Nonetheless, the Dutch government was among the most obstinate in Europe in opposing public health measures to halt the spread of the virus.
In this context, the case of 52-year-old ambulance nurse, Lenny Wagemans, has attracted media coverage. On February 19, Lenny told RTL Nieuws that she was exposed to COVID-19 in March 2020 during an ambulance ride along with two of her colleagues. She helped a man struggling with shortness of breath, not even wearing a face mask because it was “not yet” standard procedure at that point in the pandemic, she explained. The Netherlands was one of the last European countries to introduce mitigation measures to limit the spread of COVID-19.
Now, at least five more Dutch health care workers are suing to hold their employers accountable for emotional and financial damage caused by infection at the workplace and the effects of Long COVID. This comes as tens of thousands of public health care workers internationally are walking out and striking, most recently in Turkey, Sri Lanka and Australia.
In New South Wales (NSW), Australia’s most populous state, nurses and midwives are opposing longstanding staff shortages, declining pay and intolerable working conditions worsened by the coronavirus pandemic. In New Zealand, after 10,000 allied public health care workers voted overwhelmingly for a two-day, 24-hour strike, an “extraordinary” last-minute ruling by the New Zealand’s Employment Court banned the strike, declaring any strike activity to be illegal.
In Turkey, doctors held a nationwide strike this month after a national health care strike in February, as inflation has slashed their salaries, and official indifference to mass infection claims hundreds of thousands of lives in Turkey.
In Sri Lanka, nurses, paramedics, public health inspectors, medical laboratory technologists and pharmacists are waging a national strike with urgent demands, despite its government’s strike ban. Their demands include the rectification of salary anomalies, higher transport and on-call duty allowances, increased overtime rates and improved promotion procedures.

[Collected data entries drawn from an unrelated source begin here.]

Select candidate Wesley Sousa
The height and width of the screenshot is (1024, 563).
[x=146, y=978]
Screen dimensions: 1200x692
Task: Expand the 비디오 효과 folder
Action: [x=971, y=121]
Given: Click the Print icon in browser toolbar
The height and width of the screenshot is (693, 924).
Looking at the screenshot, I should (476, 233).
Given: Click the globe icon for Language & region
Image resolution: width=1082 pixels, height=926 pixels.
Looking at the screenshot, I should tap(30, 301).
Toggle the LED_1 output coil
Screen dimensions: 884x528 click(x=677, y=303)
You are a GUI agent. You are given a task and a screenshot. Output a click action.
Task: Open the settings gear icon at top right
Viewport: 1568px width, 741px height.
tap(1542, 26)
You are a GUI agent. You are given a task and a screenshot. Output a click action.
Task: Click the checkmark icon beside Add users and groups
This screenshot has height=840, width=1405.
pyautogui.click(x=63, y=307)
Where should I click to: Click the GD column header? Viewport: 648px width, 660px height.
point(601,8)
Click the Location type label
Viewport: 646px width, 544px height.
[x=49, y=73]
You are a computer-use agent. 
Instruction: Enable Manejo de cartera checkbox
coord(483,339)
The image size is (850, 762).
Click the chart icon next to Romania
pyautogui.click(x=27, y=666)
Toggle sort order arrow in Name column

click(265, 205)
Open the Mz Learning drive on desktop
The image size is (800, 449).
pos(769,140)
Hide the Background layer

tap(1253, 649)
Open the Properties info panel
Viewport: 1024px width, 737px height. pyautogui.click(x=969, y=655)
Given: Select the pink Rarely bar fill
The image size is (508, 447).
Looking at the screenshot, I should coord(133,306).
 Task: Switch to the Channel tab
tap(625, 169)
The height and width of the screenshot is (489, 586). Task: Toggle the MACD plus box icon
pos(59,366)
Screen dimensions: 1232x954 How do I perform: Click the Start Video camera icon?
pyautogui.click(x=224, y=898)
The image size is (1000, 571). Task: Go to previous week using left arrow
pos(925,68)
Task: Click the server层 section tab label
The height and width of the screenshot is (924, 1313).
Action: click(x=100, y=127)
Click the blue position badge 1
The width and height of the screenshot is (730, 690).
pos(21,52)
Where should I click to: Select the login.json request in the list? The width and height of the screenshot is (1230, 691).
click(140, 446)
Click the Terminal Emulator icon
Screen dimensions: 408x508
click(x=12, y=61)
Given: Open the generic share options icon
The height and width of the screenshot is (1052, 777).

Around the world, union bureaucracies that have played a key role in enforcing state policies and block working class opposition to the politically criminal policies of capitalist governments that are now moving to derail and sabotage health strikes.
In the Netherlands, the largest trade union confederation, the Federation of Dutch Unions (FNV), is working hand in hand with the Dutch ruling class and political establishment in imposing austerity, downplaying the risk and human cost of the pandemic and selling out health strikes. These strikes have attracted growing attention since the first ever nationwide strike in 2019.
According to FNV sources themselves, by January 2022 alone, over 500 health care workers were facing the loss of their jobs due to Long COVID. According to another union source, at least 1,850 health care workers have contacted an FNV hotline for this issue that was opened in December 2021.
The union has claimed that health care workers are suing the state and criticizing top officials “to point out their role and responsibility.”
In reality, workers in health care and other industries aim to hold state officials implicated in right-wing herd immunity policies legally, financially and politically accountable. The policy of “living and working with the virus,” which has claimed nearly 2 million lives across Europe, has hit no part of the working class harder than health care workers. The mobilization of health care workers in the Netherlands and internationally is at the heart of a struggle to mobilize the working class to demand a scientific health policy to put an end to the mass death and suffering of the pandemic.